Morse code is a system of representing letters, numbers and punctuation marks by means of a code signal sent intermittently. It was developed by Samuel Morse and Alfred Vail in 1835.
Morse code is an early form of digital communication. It uses two states (on and off) composed into five symbols: dit (·), dah (–), short gap (between letters), medium gap (between words) and long gap (between sentences). Both the view as five symbols and the view as a binary code (with two states) are correct.
Morse Code History - Morse became interested in telegraphy in 1832, and worked out the basics of a relay system in 1835. The equipment was gradually improved and was demonstrated in 1837. Morse developed "lightning wires" and "Morse code", and applied for a patent in 1840. A line was constructed between Baltimore, Maryland, and Washington, DC, and the first message, sent on May 24, 1844, was "What hath God wrought!"
Morse's original code consisted of combinations of dits and dahs that represented numbers. Each number represented a word.
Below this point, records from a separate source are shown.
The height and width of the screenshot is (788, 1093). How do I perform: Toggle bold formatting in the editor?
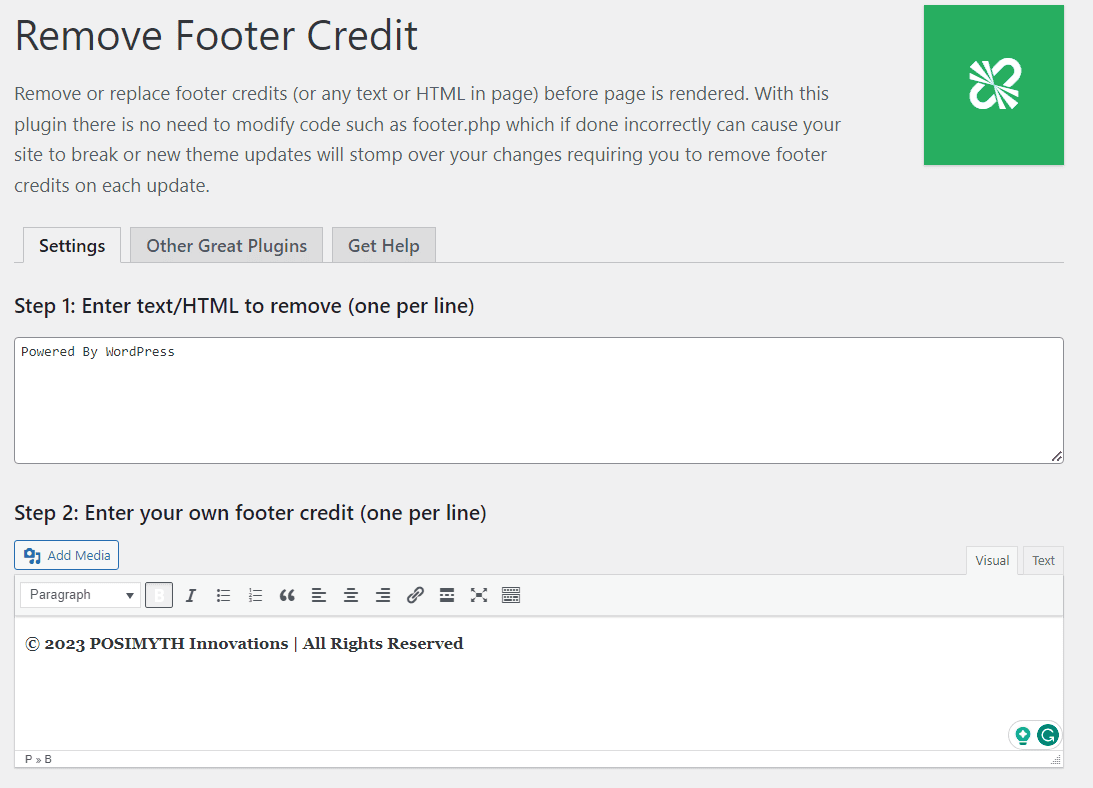159,595
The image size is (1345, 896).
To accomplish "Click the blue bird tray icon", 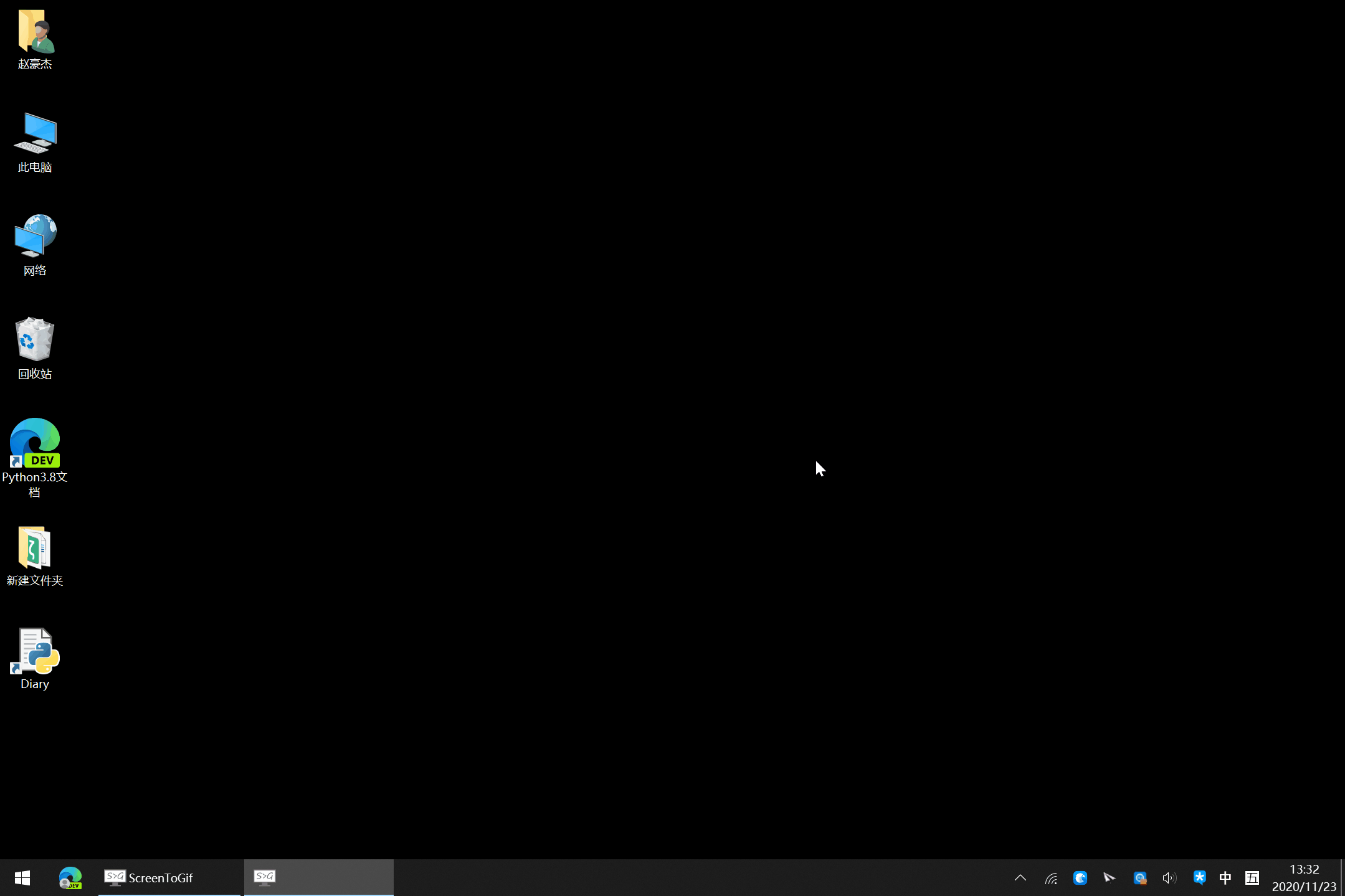I will pos(1080,878).
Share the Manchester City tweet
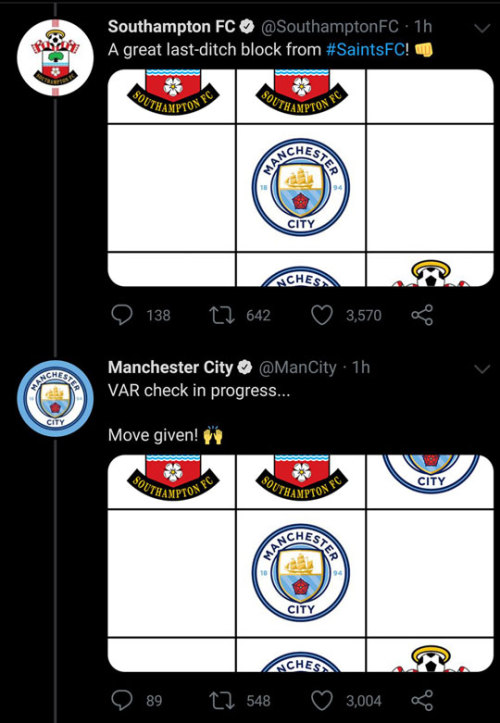This screenshot has height=723, width=500. (x=422, y=701)
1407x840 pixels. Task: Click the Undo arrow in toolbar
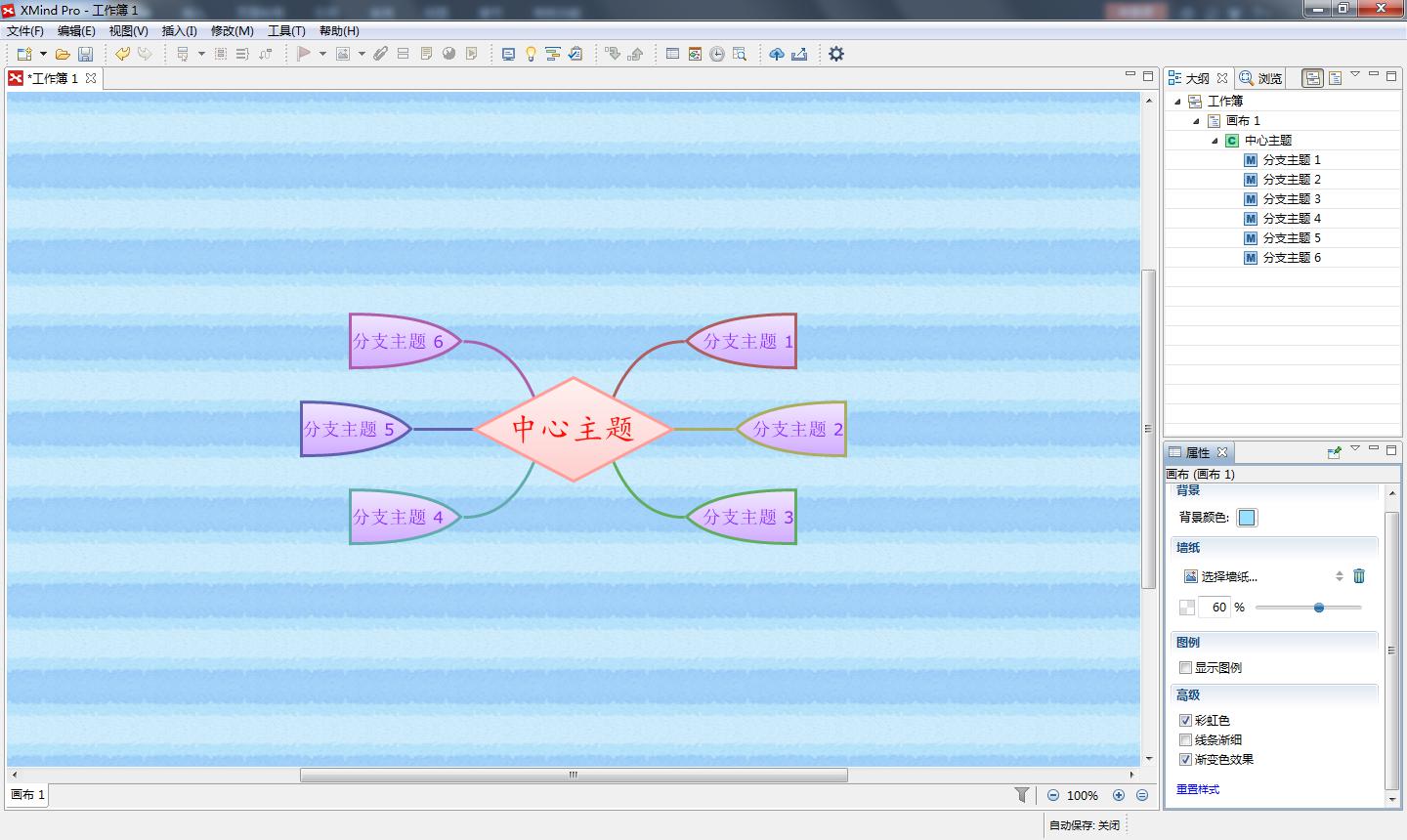122,54
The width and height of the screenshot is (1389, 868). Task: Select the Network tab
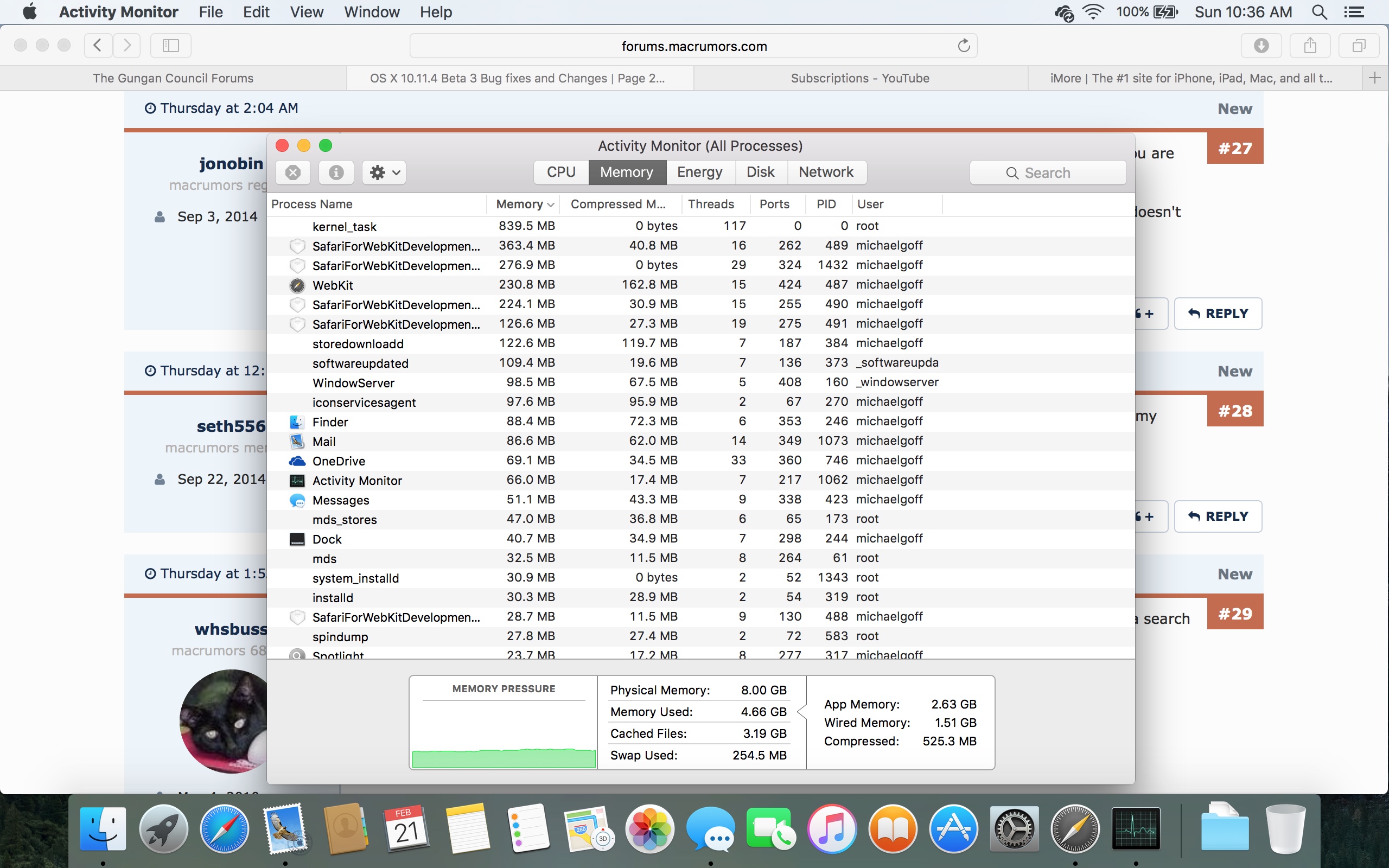[x=825, y=172]
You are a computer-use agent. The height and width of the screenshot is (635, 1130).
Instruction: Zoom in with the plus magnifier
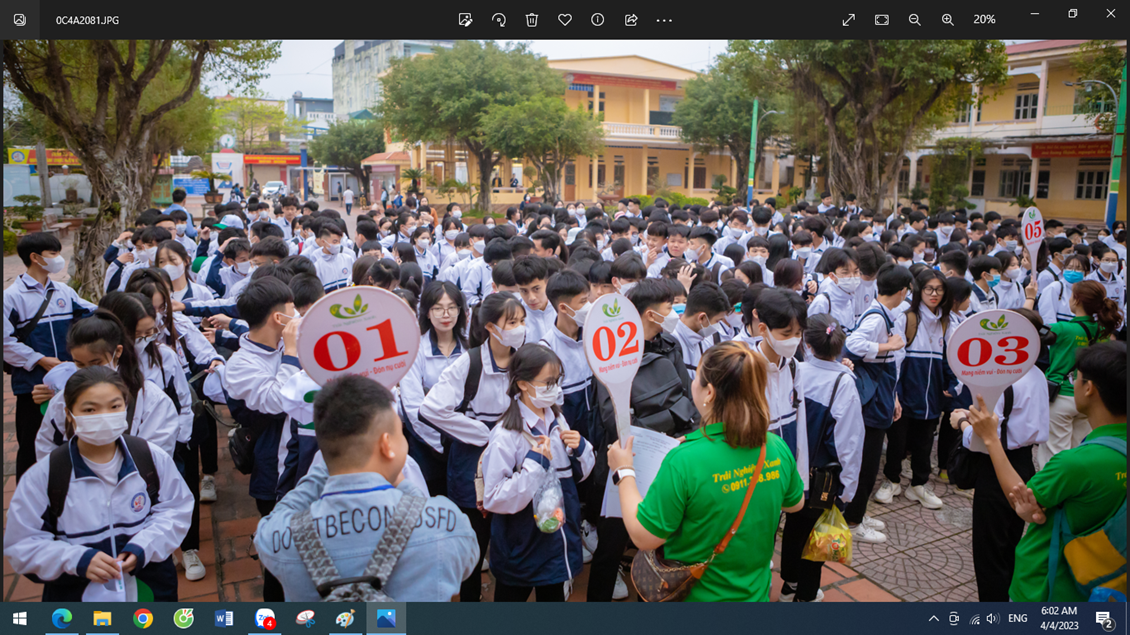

This required looking up the number in a book to find the word it represented. A telegraph key was then used to tap out the sequence of dits, dahs, and pauses that represented the number. Although Morse invented the telegraph, he lacked technical expertise. He entered an agreement with Alfred Vail who built more practical equipment. Vail developed a system in which each letter or symbol is sent individually, using combinations of dits, dahs, and pauses. Morse and Vail agreed that Vail's method of representing individual symbols would be included in Morse's patent.